Towering in magnificent isolation above its Alpine surroundings, the Matterhorn is celebrated for its horn - a slightly bent pyramidal peak. It straddles the Swiss-Italian frontier, and in English and German is known as the Matterhorn, in Italian as Monte Cervine and in french as Mont Cervin.

The mountain, 14688ft (4477m) high, is a spectacular remnant of rock slab thrust up by earth movements 50 million years ago when the African and European continents collided. It owes the shape of its peak to Ice Age glaciers that ground out cirques around it. Between the Matterhorn and the Italian peak of Monte Rosa, 15202ft (4634m), lies the Theodul Pass, 1088ft (3317m), from where Servius Galba, Julius Caesar's consul, saw the Matterhorn in AD 55. This may account for the French name Servin.


It was from the Theodul Pass in 1789 that the Swiss Physicist and geologist. Horace Benedict de Saussure, who had earlier scaled Mont Blanc, contemplated climbing the Matterhorn. But he felt that: 'Its precipitous sides, which give no old to the very snows, are such as to afford no mean of access.'

An English wood engraver, Edward Whymper, was to prove him wrong. He made seven unsuccessful attempts to climb the Matterhorn from the Italian side between 1861 and 1863, but in 1865, at the age of 25, he decided to try from the Swiss side. Whymper asked the well-known Italian guide, Jean-Antonie Carrel, to go with him, but Carrel had already been engaged by the Italian Alpine Club, also preparing for an assault on the Matterhorn.

The Race To The Summit


Whymper moved fast.
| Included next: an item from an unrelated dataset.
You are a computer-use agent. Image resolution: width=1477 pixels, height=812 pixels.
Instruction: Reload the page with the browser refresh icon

With 18-year-old Lord Francis Douglas, he enlisted the aid of Peter Taugwalder, a renowned Zermatt guide who thought that the fore-shortened view of the Matterhorn ridge from the Swiss side made it look steeper than it is. Others in the party were Taugwalder's son Peter, aged 22, Micheal Croz, 35, a guide from Chamonix, the Reverend Charles Hudson, 37, and 19-tear-old Robert Hadow.
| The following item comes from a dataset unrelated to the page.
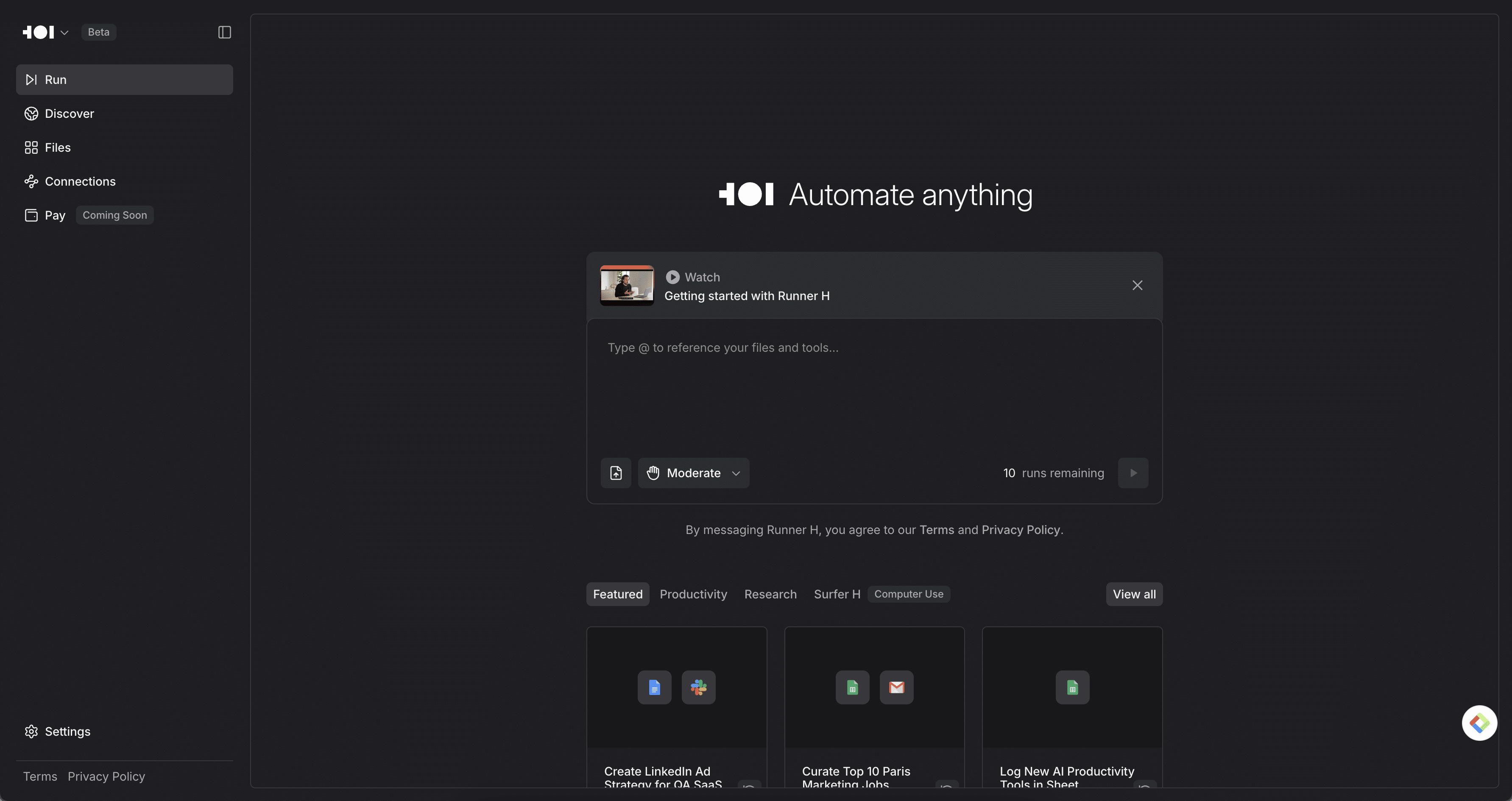Click the Gmail icon in Paris Jobs card

[896, 687]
The party set off from Zermatt in the morning on July 13. The going was good and at 11,000ft (3350m) they made camp. The next day they reached the summit in the afternoon after a relatively straightforward climb. From here they were able to see their Italian rivals still about 1000ft (300m) below. Realising they had been beaten, the Italians abandoned the climb. Whymper and his companions stayed for an hour at the summit.

In Scrambles amongst the Alps, written in 1871, Whymper described the view: 'The atmosphere was perfectly still, and free from all clouds or vapours. Mountains fifty - nay, a hundred - miles off, looked sharp and near. All their details - ridge and crag, snow and glacier - stood out with a faultless definition.'

The descent was slow and tricky and as the party began to negotiate a particularly difficult section, tragedy struck. Hadow slipped and fell against Croz, and the two men began to slide downwards, dragging Hudson and Douglas with them. The rope snapped and the four men disappeared over the precipice onto the Matterhorn Glacier 4000ft (1200m) below. Three of the bodies were recovered the next day, but Lord Francis Douglas was never found.


Today, climbers can use the huts, ropes, cables and footholds provided, and about . But it remains awesome, and accidents still occur - up to 15 climbers die every year.